The mask’s smooth curves, its flat colors, its simple lines, all have so much appeal on their own. No effort made to imitate a living person, all simple iconography—with some decorative flourishes—in crisp, clean lines.
You press it to your face, and it’s seamless.
So freeing, isn’t it? The first time you wore it, among others whose company you felt anxious to be seen around, doing so released a pressure you hadn’t acknowledged until that moment. You felt more vibrant, paradoxically more seen than ever before. What a treasure, this mask.
Before long, you found another opportunity to wear the mask and feel that way again. Wearing it didn’t feel like hiding at all, did it? It felt like revealing something True that you had been hiding inside you up until that moment.
By now you must know it is True.
Again and again you found opportunities to wear the mask. You fully built two separate lives, didn’t you? There was the “Real” and the Mask Self. When did it start feeling silly to refer to that Other as the “Real” you? Was it recent, or right after that very first time?
Your Mask Self developed its own habits of speech around its social circle, and the first time a bit of Mask Speech slipped past the lips of the Other, it frightened you, yes? You had to wall the Other off, away from Mask Self, to bring yourself back under control.
It become more effort to maintain the facade of the Other. So much more comfortable to return to the Mask again and again. So much resentment when you had to wear your face for the sake of that other life.
The Other’s friends noticed the stain on your face before you did. There it was, though. In the mirror. The faint remnants of the mask’s graceful flourishes around the eyes. That too-wide smile extending beyond the lips. You scrubbed so hard, and it didn’t fade at all.

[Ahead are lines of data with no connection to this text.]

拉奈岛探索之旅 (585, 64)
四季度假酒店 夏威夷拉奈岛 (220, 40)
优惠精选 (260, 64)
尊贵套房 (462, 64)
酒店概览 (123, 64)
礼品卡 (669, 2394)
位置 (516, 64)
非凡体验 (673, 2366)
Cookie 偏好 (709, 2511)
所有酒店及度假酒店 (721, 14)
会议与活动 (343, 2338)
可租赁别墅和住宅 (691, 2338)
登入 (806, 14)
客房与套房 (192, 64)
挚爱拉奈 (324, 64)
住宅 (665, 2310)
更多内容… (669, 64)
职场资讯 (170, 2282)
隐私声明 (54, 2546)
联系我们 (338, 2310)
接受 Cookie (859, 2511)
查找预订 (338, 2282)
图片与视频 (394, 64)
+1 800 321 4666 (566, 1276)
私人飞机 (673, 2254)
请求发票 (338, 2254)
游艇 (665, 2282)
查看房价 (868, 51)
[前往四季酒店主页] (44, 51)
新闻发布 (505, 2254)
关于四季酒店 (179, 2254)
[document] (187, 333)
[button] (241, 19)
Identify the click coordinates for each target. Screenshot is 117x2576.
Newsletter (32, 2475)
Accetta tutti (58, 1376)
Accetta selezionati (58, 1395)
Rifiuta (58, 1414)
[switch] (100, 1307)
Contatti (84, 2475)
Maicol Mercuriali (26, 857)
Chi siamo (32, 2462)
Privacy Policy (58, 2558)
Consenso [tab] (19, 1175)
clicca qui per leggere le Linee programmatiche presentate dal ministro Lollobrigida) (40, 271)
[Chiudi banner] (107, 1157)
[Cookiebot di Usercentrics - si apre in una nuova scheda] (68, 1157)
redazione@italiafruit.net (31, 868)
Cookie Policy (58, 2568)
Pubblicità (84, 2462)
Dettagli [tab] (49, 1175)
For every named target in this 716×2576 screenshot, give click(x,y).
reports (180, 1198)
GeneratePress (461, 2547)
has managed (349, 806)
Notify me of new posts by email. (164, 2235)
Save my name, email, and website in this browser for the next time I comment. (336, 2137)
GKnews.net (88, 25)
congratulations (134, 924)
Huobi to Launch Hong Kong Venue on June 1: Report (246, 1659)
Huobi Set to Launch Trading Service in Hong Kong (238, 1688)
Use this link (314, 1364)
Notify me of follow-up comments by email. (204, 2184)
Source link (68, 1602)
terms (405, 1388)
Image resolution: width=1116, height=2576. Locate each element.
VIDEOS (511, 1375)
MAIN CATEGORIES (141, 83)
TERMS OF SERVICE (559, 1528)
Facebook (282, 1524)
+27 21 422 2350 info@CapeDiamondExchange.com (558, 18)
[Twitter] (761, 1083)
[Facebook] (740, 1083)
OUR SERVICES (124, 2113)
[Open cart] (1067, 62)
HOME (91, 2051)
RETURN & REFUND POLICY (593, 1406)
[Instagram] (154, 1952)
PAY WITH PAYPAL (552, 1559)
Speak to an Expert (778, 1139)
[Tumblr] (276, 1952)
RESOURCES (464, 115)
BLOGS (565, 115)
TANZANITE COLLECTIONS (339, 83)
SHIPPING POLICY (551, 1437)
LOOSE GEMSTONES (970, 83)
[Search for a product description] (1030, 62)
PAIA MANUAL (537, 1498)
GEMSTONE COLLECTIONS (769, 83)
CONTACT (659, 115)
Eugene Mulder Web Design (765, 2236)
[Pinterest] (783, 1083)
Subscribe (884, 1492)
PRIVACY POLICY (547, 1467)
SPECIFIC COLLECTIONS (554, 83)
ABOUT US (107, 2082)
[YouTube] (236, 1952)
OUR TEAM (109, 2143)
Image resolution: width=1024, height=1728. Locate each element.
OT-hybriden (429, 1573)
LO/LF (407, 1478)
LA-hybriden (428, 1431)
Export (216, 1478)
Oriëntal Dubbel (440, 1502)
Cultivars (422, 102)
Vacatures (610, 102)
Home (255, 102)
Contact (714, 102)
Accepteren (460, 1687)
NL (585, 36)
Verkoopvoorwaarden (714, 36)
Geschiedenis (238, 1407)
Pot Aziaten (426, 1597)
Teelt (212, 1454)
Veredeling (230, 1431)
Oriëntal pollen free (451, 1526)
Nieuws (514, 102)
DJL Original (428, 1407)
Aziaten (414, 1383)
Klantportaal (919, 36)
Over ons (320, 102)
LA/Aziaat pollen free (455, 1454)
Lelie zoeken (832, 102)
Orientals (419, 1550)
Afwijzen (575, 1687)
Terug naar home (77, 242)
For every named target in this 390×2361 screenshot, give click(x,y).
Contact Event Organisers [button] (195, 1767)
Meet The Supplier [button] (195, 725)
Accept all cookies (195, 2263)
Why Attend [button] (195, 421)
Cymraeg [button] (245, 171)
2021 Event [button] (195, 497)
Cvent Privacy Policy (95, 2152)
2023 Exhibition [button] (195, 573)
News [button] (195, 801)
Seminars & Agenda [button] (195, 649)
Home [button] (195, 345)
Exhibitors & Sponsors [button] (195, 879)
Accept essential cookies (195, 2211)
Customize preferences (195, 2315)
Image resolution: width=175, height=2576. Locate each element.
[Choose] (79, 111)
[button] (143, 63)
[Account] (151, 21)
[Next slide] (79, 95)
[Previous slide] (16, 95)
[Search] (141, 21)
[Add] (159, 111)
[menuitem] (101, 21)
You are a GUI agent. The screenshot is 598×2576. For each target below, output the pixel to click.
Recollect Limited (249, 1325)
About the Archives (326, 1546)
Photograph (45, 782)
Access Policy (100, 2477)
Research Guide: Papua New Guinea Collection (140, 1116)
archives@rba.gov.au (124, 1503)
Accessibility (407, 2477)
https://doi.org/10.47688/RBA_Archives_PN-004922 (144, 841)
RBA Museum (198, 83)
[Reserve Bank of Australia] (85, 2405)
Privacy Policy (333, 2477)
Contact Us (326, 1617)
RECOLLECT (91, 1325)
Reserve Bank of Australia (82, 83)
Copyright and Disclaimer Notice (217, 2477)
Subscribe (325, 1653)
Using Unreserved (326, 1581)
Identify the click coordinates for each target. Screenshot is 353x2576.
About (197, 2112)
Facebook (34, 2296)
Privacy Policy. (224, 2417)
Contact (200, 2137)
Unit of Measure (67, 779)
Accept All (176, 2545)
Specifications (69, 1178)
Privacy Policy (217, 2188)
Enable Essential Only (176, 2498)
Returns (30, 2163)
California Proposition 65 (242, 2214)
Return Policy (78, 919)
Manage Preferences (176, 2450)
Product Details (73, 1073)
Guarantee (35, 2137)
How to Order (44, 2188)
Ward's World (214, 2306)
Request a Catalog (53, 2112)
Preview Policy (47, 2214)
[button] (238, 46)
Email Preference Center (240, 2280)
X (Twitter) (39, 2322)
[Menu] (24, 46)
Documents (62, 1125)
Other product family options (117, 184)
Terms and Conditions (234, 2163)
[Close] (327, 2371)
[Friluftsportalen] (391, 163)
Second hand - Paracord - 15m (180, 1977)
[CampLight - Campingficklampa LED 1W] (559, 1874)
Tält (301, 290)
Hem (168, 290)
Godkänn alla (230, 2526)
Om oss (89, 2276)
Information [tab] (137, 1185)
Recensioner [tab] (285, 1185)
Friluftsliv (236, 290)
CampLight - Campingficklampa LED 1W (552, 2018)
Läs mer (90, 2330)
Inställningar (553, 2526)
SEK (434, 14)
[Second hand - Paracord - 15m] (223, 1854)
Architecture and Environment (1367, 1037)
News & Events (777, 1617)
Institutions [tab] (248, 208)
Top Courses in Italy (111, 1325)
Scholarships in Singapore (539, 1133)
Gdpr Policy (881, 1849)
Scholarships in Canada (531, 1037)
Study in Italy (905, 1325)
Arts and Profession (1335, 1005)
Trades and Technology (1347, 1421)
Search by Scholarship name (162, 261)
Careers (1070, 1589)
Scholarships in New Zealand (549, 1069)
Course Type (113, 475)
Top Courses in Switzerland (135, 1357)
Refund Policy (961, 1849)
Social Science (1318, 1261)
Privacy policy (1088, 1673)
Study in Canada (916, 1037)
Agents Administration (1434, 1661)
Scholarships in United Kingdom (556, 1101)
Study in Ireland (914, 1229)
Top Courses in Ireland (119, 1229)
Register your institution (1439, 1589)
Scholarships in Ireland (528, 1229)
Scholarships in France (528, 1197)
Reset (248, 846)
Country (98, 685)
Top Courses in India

So you got scared. Threw the mask into a drawer. Desperately resisted its call inside you. And the Other’s life consumed yours again. As you hoped, the stains faded over time. They forgot what they had seen. It was easy, even though it was hard.
So why are you here right now? I see you, mask in hand once more, looking through the mirror at a reflection of yourself with strangely empty hands…Or was that the other way around?
You think you’re done with the Game of Masks? I am not. But I’ll make you a bargain, yes?
Put your hands on that face you wear. Give it a tug. Prove to me it’s not my face hiding under The Other’s, that it’s your Mask Self that is the one contained in an easily discarded false face. Go ahead and prove to the both of us which side of the mirror you are on.